In trying to understand why a certain student shut down on me without warning two weeks before the semester came to an end, it came to my attention that he likes me. What?!?!?! Thank goodness I’ll never get accustomed to that.
It was reasonable for me to expect some measure of attention from my students given their circumstances, mind-sets, and the fact I’m not bad to look at. I don’t often flatter myself or even think much about my looks. I’m not 16 anymore, and I’ve had two kids, but I had to consider this problem before I accepted the job. Even so I thought that my persona would minimize their attraction to me. Boy, was I wrong.
One by one their crushes reared their unpleasant heads. To keep from getting sick with disgust I usually ignore their attentions. Until recently, I considered each one individually, but something caused me to step back and look at the whole picture. And I laughed. It was that or cry. Maybe half of my students have expressed some interest in me. Fortunately I’ve only ever had to report one who clearly tried to “groom” me; everyone else knows better than to act on their feelings. Once in a while one drops a comment. After reading a newspaper article about a teacher sleeping with a student, my students had a number of comments, but one offender caught my attention to say, “I’d sleep with my teacher.” Well then. Twice I’ve been asked, “Would you have a drink if I saw you on the outs?” As if I even had to answer. The sheer number of puppy loves affects my classroom. I see that now.
Miss, look at me. No, look at me. Miss, they’re all stupid, talk to me. You’d think I could use this to my advantage.
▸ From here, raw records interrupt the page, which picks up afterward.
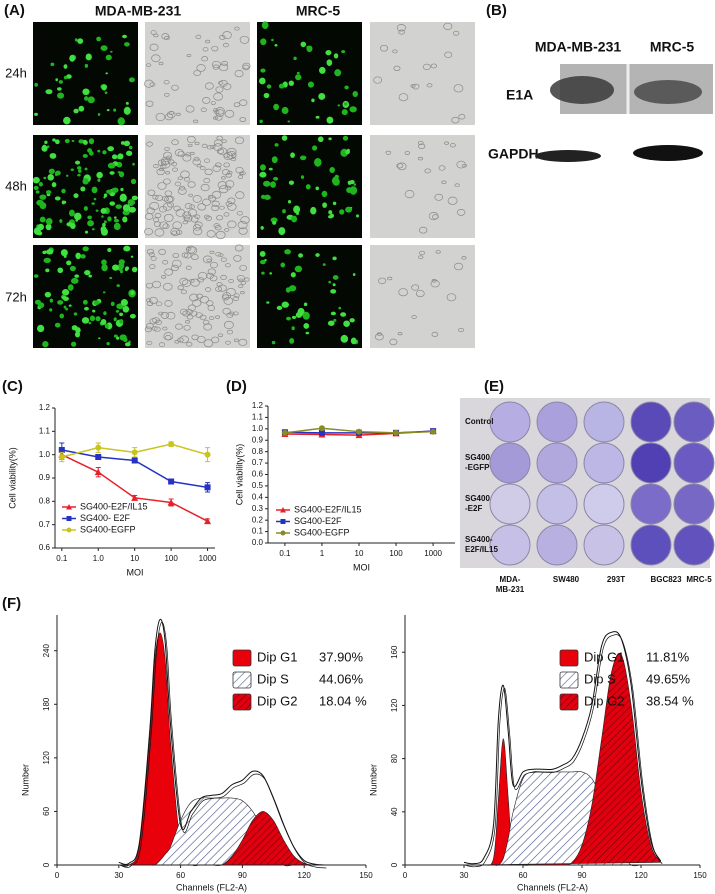 Image resolution: width=715 pixels, height=894 pixels. What do you see at coordinates (566, 580) in the screenshot?
I see `column-label: SW480` at bounding box center [566, 580].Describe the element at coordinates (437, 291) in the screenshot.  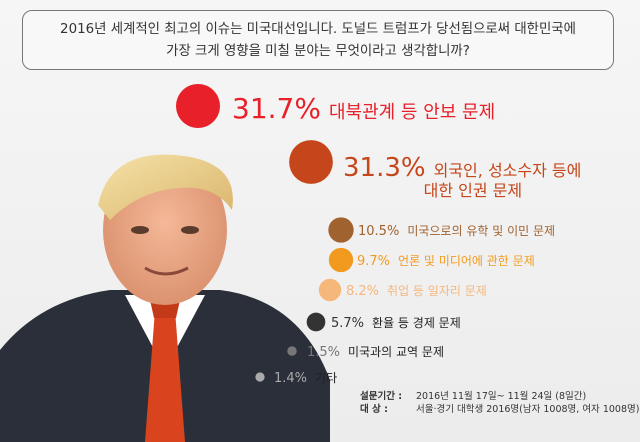
I see `category-label-5: 취업 등 일자리 문제` at that location.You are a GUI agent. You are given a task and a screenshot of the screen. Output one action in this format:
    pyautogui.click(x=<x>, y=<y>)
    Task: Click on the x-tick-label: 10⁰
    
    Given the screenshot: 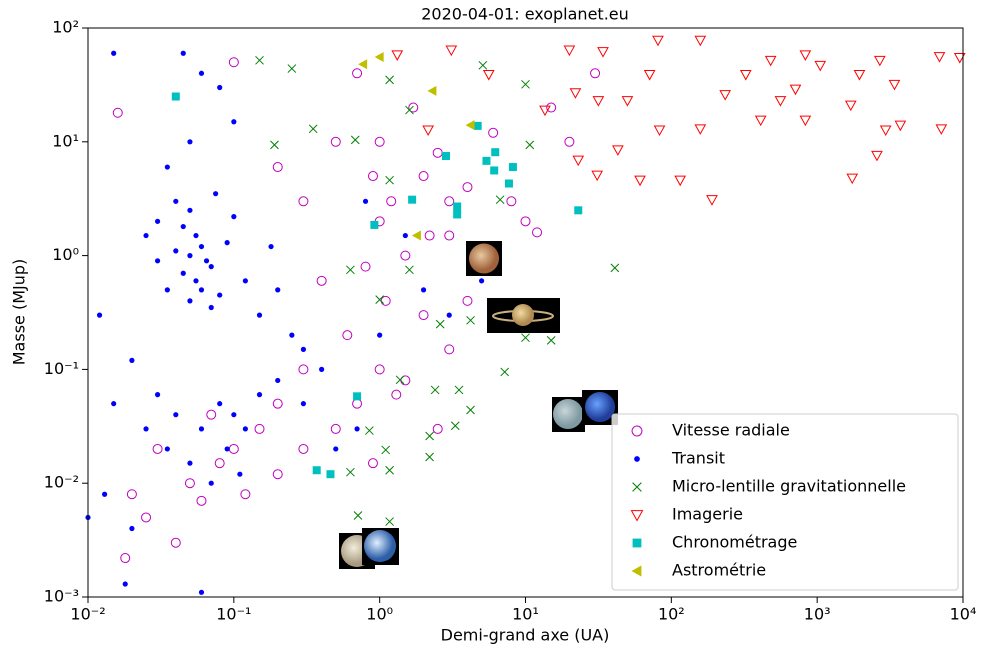 What is the action you would take?
    pyautogui.click(x=380, y=614)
For instance, maybe I could sell them the breathless, dramatic, suspenseful punctuation mark we like to call the dash. I could tell them how manly and sexy I find the semi-colon, and how juvenile are exclamation points. I should tell them how a perfectly formed sentence quickens my heart and how an exquisite paragraph is more beautiful than a rose. I should be able to use this situation to my advantage, but I don’t.
Like a bunch of love sick middle school boys they stumble over each other to eek out a compliment, or better yet, a laugh. If they see how finishing their work helps them in their quest, then I see good results. On other occasions they withdraw for days at the slightest dismissal, like when I help another student. Some days I can feel the undercurrents of tension among them, and no one moves a muscle. As silly as it sounds, all this can effect their academic performance for the hour, week, or entire semester. What can I do?
What do they get from this besides more writing assignments? I don’t know. In their minds, I suppose, they count themselves momentarily victorious when I edit their essay or talk with them about the day’s horoscope.
I never expected to write about this uncomfortable dynamic of my job, an element I never dealt with in the charter school where my nine or so male students had 20 to 30 girls their own age to contend for, but this blog doesn’t count for much if I don’t tell the whole story as far as possible.